Relatos de vítimas de assédio sexual no trabalho
“Trabalho nessa empresa há uns cinco anos. Em certo período, tive que lidar com o diretor financeiro, que também era o RH. Quando ainda era estagiária e fui trabalhar de shorts jeans, ele falou: ‘queria estar trabalhando nessa sala. Que pernas…’. A reação foi contar para minha chefe, que na época estava fora do país. Não deu em nada. Eu sempre tentava me convencer de que era uma brincadeira e eu estava exagerando. Só que as coisas começaram a sair do controle. Ele começou a pegar no meu braço e me abraçar. Eu dizia que iria denunciá-lo, mas quanto mais eu falava, mais ele pegava em mim.
Certo dia, eu estava na copa do escritório, de costas. Ele me encoxou e me deu um beijo na bochecha. Eu fiquei totalmente sem reação! Só consegui virar de frente para ele parar e sentar no meu lugar. Decidi não falar nada para ninguém, pois uma advogada me orientou que, em um processo de assédio, eu precisaria de provas ou testemunhas – e eu não tinha nem um, nem outro. Mudamos de escritório e graças a Deus nunca mais o vi.”
– F. B.
“Fui estagiária na área de Direito Comercial, tinha 21 anos, mas aparentava ser mais nova – por isso, me chamavam de ninfeta. Havia um advogado que morava na mesma região que eu. Às vezes ele me oferecia carona e eu aceitava. Um dia ele colocou a mão no meu seio, apertou e depois colocou a mão no outro. Eu fiquei gelada, muda, não sabia o que fazer. Foi um tapa na cara, porque me considerava esperta, capaz de sentir o cheiro do perigo, mas não previ que aquilo iria acontecer e me senti mal. Fiquei muda o resto da viagem. Depois disso, passei a falar com ele apenas o essencial, não peguei mais carona e nem contei para ninguém o que aconteceu.”
– S. S.
“Trabalhei em um restaurante onde, com o passar dos meses, o sous chef começou a se mostrar abusivo. Depois que comecei a dar uns cortes, ele passou a descontar seu estresse em mim. Já nos dias em que estava de bom humor, era extremamente invasivo, chegava na minha praça (área de trabalho na cozinha) por trás, me dando beijos molhados na bochechas. Sempre que ele fazia isso, me sentia acuada.
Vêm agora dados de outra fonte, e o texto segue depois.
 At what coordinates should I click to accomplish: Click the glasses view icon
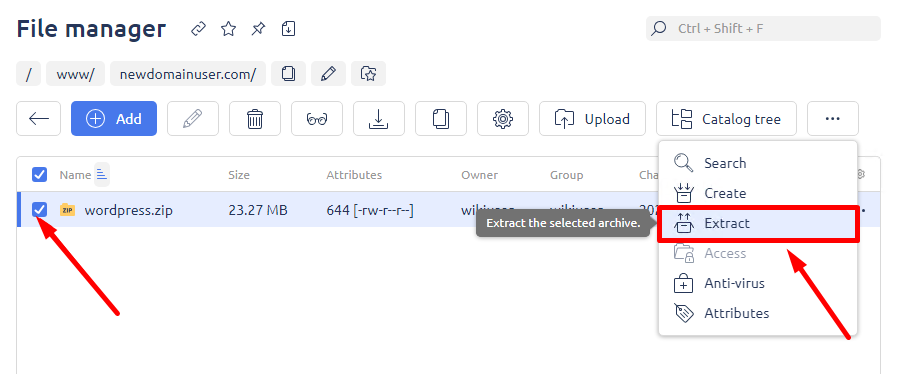pos(317,118)
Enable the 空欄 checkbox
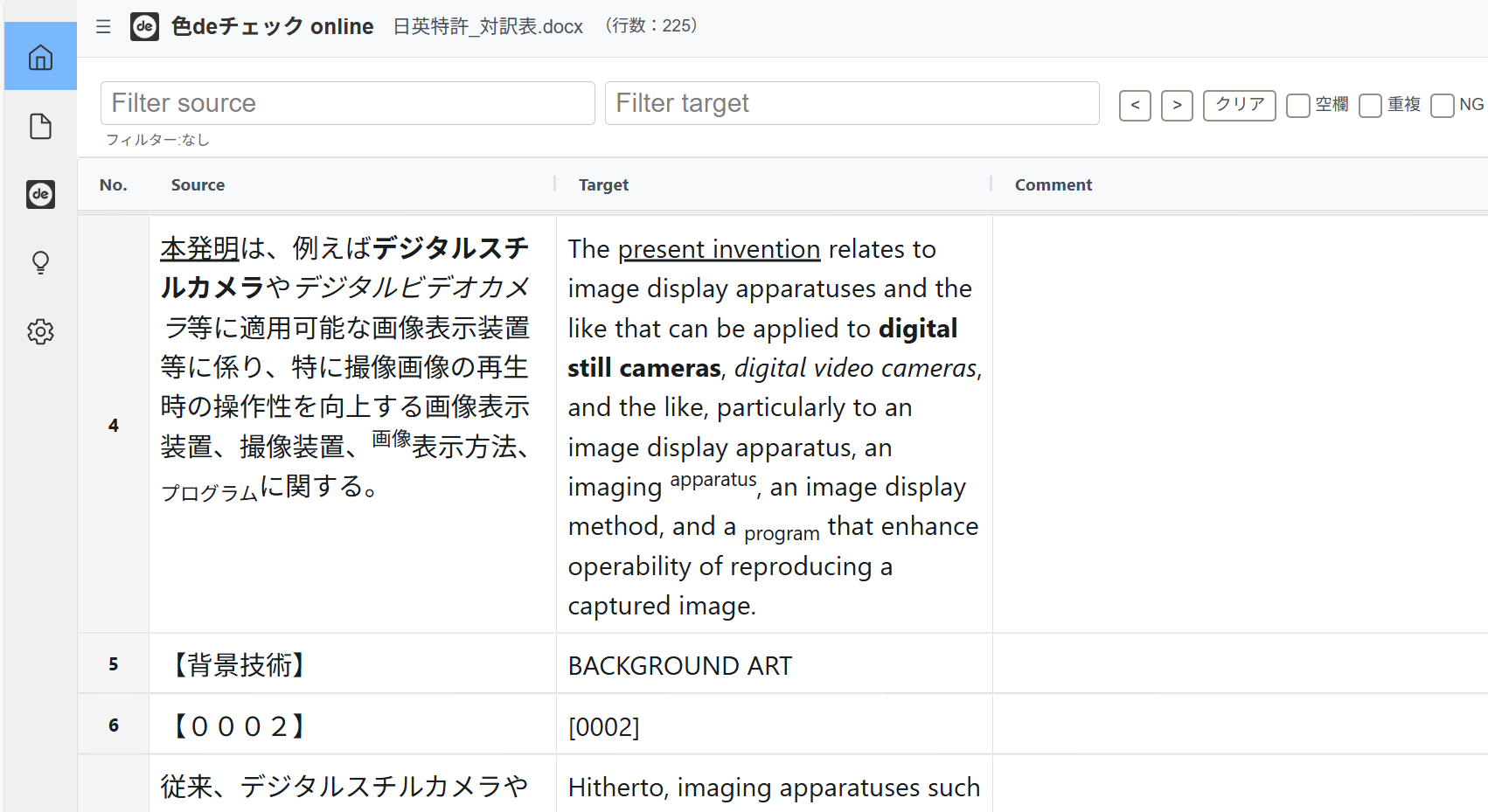Screen dimensions: 1488x812 [1298, 106]
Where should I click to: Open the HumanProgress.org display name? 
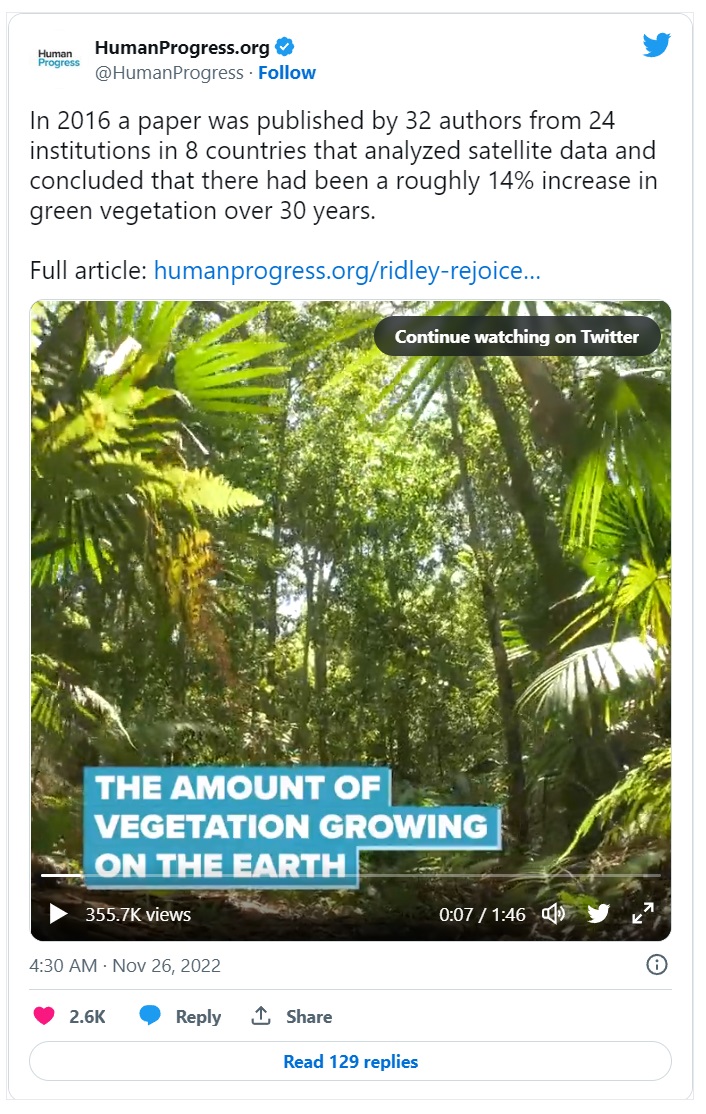point(182,47)
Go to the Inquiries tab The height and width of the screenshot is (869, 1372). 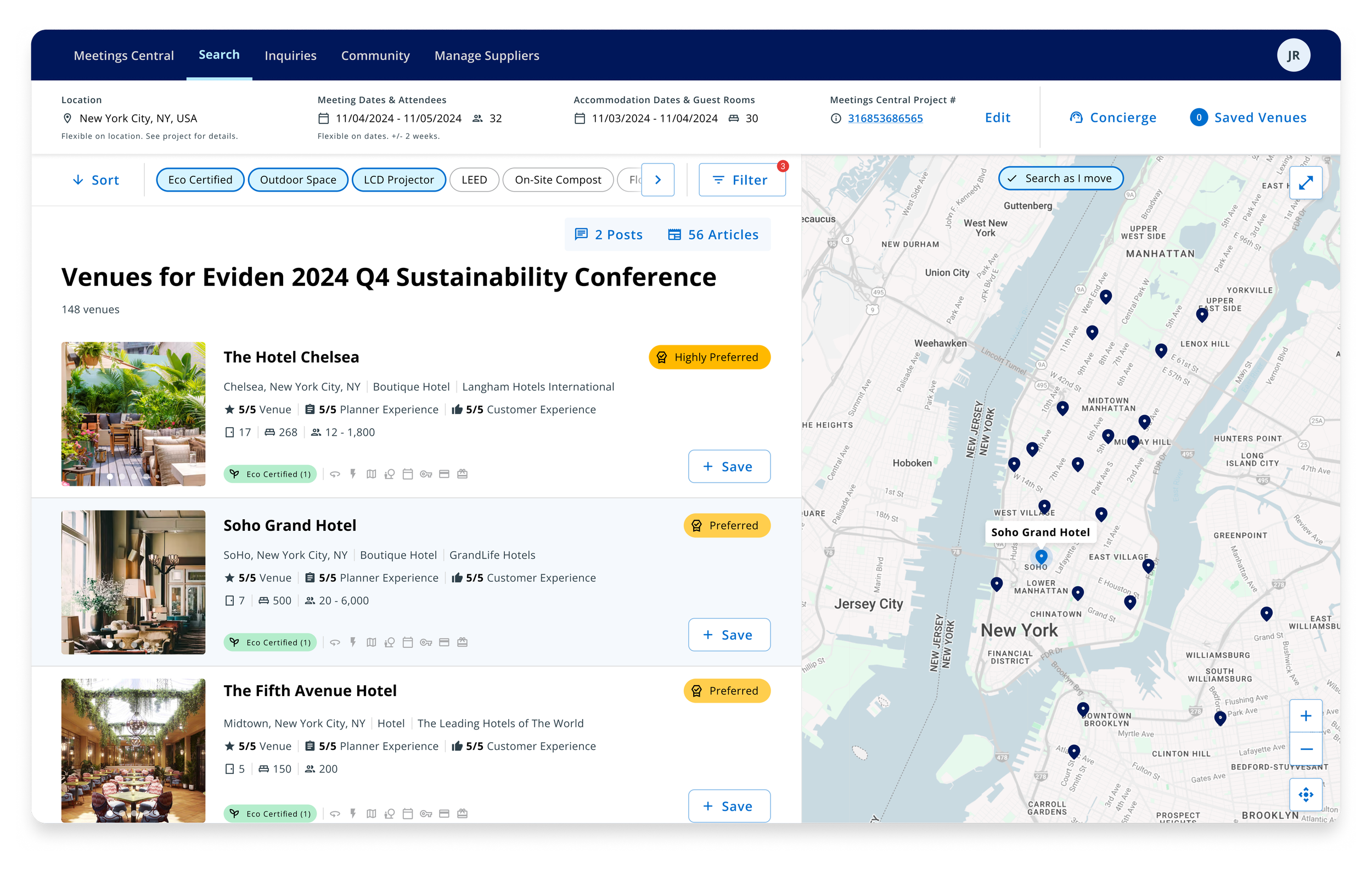tap(290, 55)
Depois, entrou outro funcionário na cozinha que, além de ser um péssimo cozinheiro, abusava de todas as meninas da cozinha – beliscava, falava no nosso ouvido e até chegou a morder uma menina durante o trabalho. Comecei a me queixar com o sous chef, mas ele só me desmereceu. Então, decidi que já era demais e pedi as contas. Até hoje eu me pergunto o que aconteceria se tivesse conversado com a dona do restaurante, que tenho certeza que não aceitaria que isso tivesse acontecido.”
– C. B.
“Eu tinha 16 anos quando trabalhei no gabinete de um vereador como digitadora. Sempre que eu estava sozinha com o chefe de gabinete, ele vinha alisar o meu ombro, passar a mão no meu cabelo e ficar falando o quanto eu era bonita, que eu tinha mudado muito desde quando ele me conheceu – ele era conhecido do meu pai, então, me viu quando eu era criança. No início, eu ficava sem graça e não fazia nada. Depois, comecei a ficar com um nojo tão grande que não conseguia mais disfarçar, saía de perto quando ele chegava e comecei a ser grossa. Só fui contar isso para o meu pai quando eu saí de lá, já com 18 anos. Meu pai disse que eu tinha que ter falado antes e contou para o amigo dele – que era o vereador – mas ficou por isso mesmo, pois o chefe de gabinete continuou lá.”
– B. B.
“Trabalhei de hostess em um restaurante. O maître começou a fazer convites para sairmos para beber e eu, sempre educada, dava um jeito de recusar sem constrangê-lo. Até que um dia ele pediu para mim uma foto da minha vagina. Depois daquele dia, me afastei e evitei todo tipo de contato. Ele começou a ser agressivo, colocar defeitos no meu trabalho e alterar escalas para que eu não tirasse folga. Fiquei irritada e disse que jamais abriria as pernas para ele em troca de nada ali dentro. Ele me obrigou a deixar meu posto e ir embora no meio do expediente. No dia seguinte, contei ao dono do restaurante, que me perguntou se eu não estaria inventando essa história. De vítima, passei a ser vilã. Todos ganharam aumento, menos eu.”
– M. F.
“Trabalhei em uma empresa bem pequena e era a única menina que almoçava com os meninos. Eu escutei algumas coisas que me deixaram sem jeito, tipo ‘como você se sente sendo a menina mais bonita daqui?’ ou ‘casa comigo?’. Até aí, eu até levava na brincadeira, mas um dia, um deles fez comentários sobre meus seios, que são grandes, o que me deixou extremamente desconfortável. Em outra vez, combinamos de fazer cachorro quente no refeitório. Foi quando um deles disse: ‘eu trago a salsicha e você traz o quê?’, e sorriu para mim.”
– J. M.
“No meu último dia de trabalho em uma agência, eu estava com uma blusa de renda branca e um top preto por baixo. Meu ex-chefe me olhou de um jeito muito nojento, fitando meus seios, e disse: ‘nossa, hoje tem, hein? A noite promete’. Eu fiquei tão chocada, sem reação… Não consegui dizer nada. Fiquei o resto do dia me sentindo horrível, suja, enojada.”
– C. M.
Assédio sexual no trabalho: o que fazer?
A primeira dificuldade é identificar que está sendo vítima, pois é comum pensar que tudo não passa de uma brincadeira. Por isso, é preciso entender o que é assédio sexual. “Ele acontece quando uma parte não quer, é intimidada ou quando a força da autoridade ou do poder se sobrepuja aos direitos da pessoa”, define a psicanalista Júlia Bárány.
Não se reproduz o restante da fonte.